GO WILD IN THE COUNTRY

Well, CFZ, as it is spring in my country it is cold and wet and dreary and cold. I have done more stomping through muddy cattle yards and carrying calves into the barn than I care to recall and I am beginning to feel a bit like James Herriot.

Also, our power has been off more than I care to remember, causing me and my family to have to manually bail water from our sump pump hole in the basement into our sink to avoid having a flooded basement. So with all of that, and my large-predator sightings currently on a dry spell, I have had no reason to write. However, I have decided to write on something that I have wanted to address for quite some time. Now I will not pretend to be a complete expert, but the idea of woodcraft on an expedition seems an important one to me.

A few rules and suggestions for anyone who is thinking of doing an excursion for cryptids.

Remember that you are hunting this creature, so act like a hunter. Only talk when it is necessary and quietly. Try as best you can to move into the wind. Most animals, mammals especially, use scent as a defense against their enemies. Also, select the correct attractant scents, such as finding big cat oestrus urine, or dominant big cat urine, for example, because a male big cat will investigate a female in heat. Also, if there is a strange cat scent in their territory they will come in to drive the other cat out. Also on the topic of scents, use cover scent such as pine and earth or acorn scent if you can aquire it.

Try and be as low-impact on the environment as you can.
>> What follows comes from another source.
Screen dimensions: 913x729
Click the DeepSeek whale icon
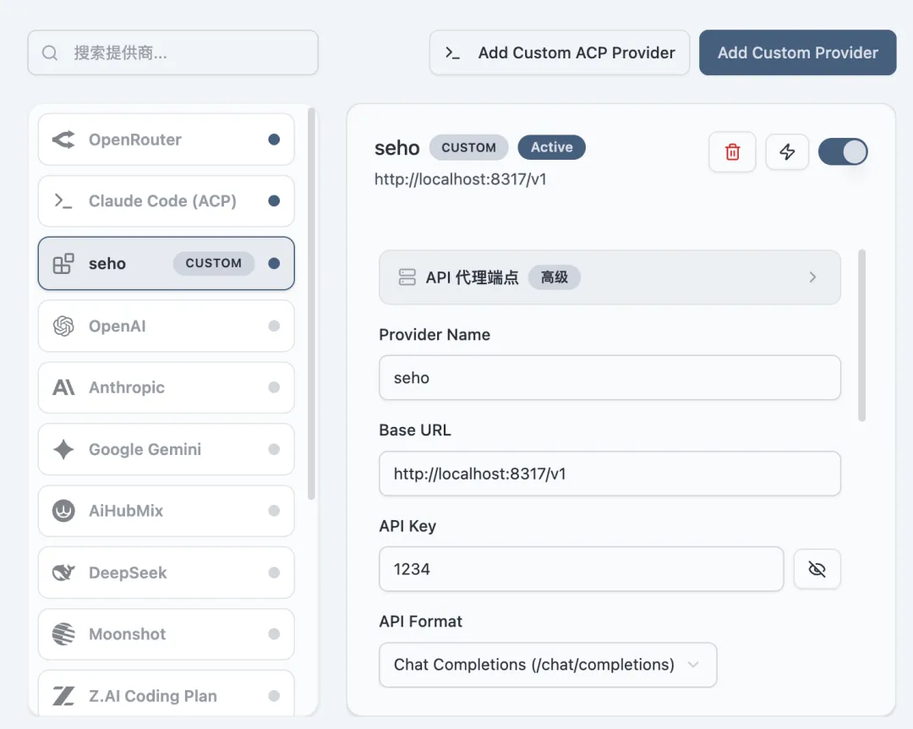(x=63, y=573)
When walking a trail be on the look-out, watch in front, to your sides and behind you. Don’t be jaded with the forest or environment. Treat everything as if it is important because a broken branch could hold the key to finding the cryptid or leaves stripped off onto the ground as if by a hand. Remember you might be hunting something that might just be hunting you as well. If possible be prepared to defend yourself from whatever you might meet.

Back on the topic of scent: be sure to be very conscious of leaving your scent while setting a camera trap. Wear camouflage, but be sure to have radio contact to ensure that no one gets lost because if you get lost in camo you're very hard to find. But remember that you want to be invisible to all the cryptid's senses: sight, hearing, smell and you really want to make sure they never get to taste you. You can build up brush to funnel the animals in front of the camera trap along a game trail. However, be careful about leaving your scent on the brush.
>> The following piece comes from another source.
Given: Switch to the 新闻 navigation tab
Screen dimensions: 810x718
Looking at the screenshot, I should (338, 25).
Also, when setting a camera trap for, say, a big cat, use a meter stick and paint it with the scent, placing it in front of the camera, because if a big cat or any animal comes to investigate the scent it will be photographed next to or beside the stick as it smells it, that gives the picture a known item of reference so that the picture's credibility cannot be questioned. You should always have an item of known size in the picture to ensure that anything in the picture can be said to be of known size to ensure that it is not simply a house cat or something else.
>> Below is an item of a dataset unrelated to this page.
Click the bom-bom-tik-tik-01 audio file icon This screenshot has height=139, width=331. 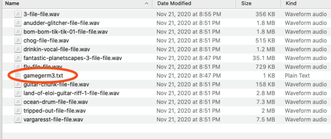18,32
I think that as I have said in other writings if the cryptozoological community acted more like hunters more success might be enjoyed. However, I will not claim to know what I am talking about.

Also, I do not think it would be a bad idea (though I do not know the legalities in other parts of the world you will forgive me for being an ignorant American) to add a predator call to the battery of arms and a hunting blind, which is basically a hide; a camo' tent that you sit in while waiting for game. A predator caller is an electronic device that projects the sounds of dying animals over great distances that is used to great affect by American hunters. So I would like to suggest perhaps, however safety might be an issue, of setting up at night inside of a hunting blind with a predator call and some lights in hopes of luring a large predator into the call with in camera range. However, camera range might be dangerously close to the animal.

So I hope that some of this information (if I dare call it wisdom) is helpful to the CFZ. I was once told that you can get smart from books, but before you can get old and wise you have to be young and stupid. And if you live through being young and stupid, and make it to being old you must have picked up some wisdom along the way.

I will be keeping my eyes and ears open for more cryptid things in Illinois but unfortunately, as I said, my sightings have died out. But I am working on building a network of informers on the cryptid and dark parts of Illinois.

But as for now I am trying to finish my schooling and make something of myself and survive.

There is a phrase that says, “never let a cowboy make the coffee” and why is that? Because I find that if you dump the grounds back into the cup and you can stand to drink it, it gives very good results. I am currently going on being awake for 42 hours as I write this and I wanted to take the opportunity to write while I still have power to run my laptop, as when the power is off and our generator is burned out and in the repair shop, we have to, as I said earlier, manually bail the water out of the sump hole into the sink. So I hope that all is well with the CFZ and I will continue on the track of mystery animals in Illinois as best I can.